Top of Dataset

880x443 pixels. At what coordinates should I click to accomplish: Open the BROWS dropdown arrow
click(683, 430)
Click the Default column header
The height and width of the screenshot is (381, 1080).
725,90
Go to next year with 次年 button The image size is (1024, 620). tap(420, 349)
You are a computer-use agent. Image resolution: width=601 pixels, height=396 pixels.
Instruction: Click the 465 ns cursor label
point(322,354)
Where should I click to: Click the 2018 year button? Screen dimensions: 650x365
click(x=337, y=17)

Bottom of Dataset
Top of Dataset

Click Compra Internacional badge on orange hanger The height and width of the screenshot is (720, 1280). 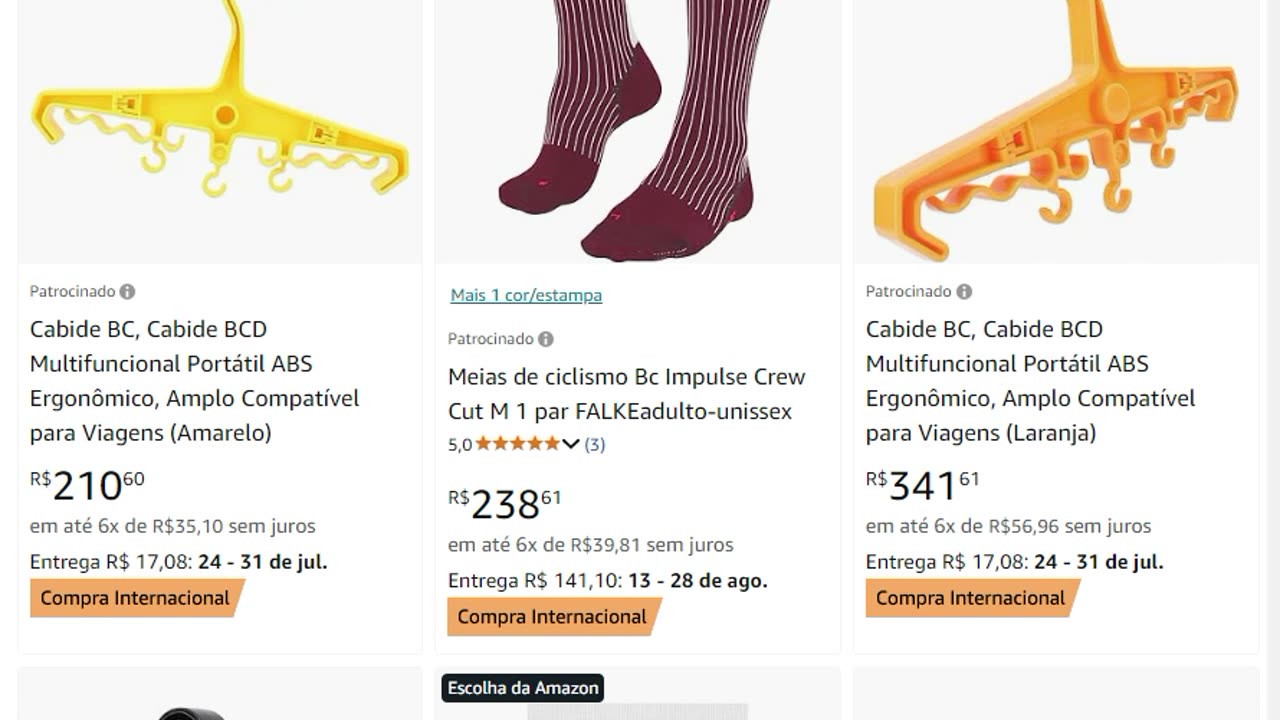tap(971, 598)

Bottom of Dataset

Exercise:
Set down, exactly as they stand above, the lines starting with the line with "880x443 pixels. At" and going on through the line with "You are a computer-use", and no others.

Written answer:
880x443 pixels. At what coordinates should I click to accomplish: Open the BROWS dropdown arrow
click(683, 430)
Click the Default column header
The height and width of the screenshot is (381, 1080).
725,90
Go to next year with 次年 button The image size is (1024, 620). tap(420, 349)
You are a computer-use agent. Image resolution: width=601 pixels, height=396 pixels.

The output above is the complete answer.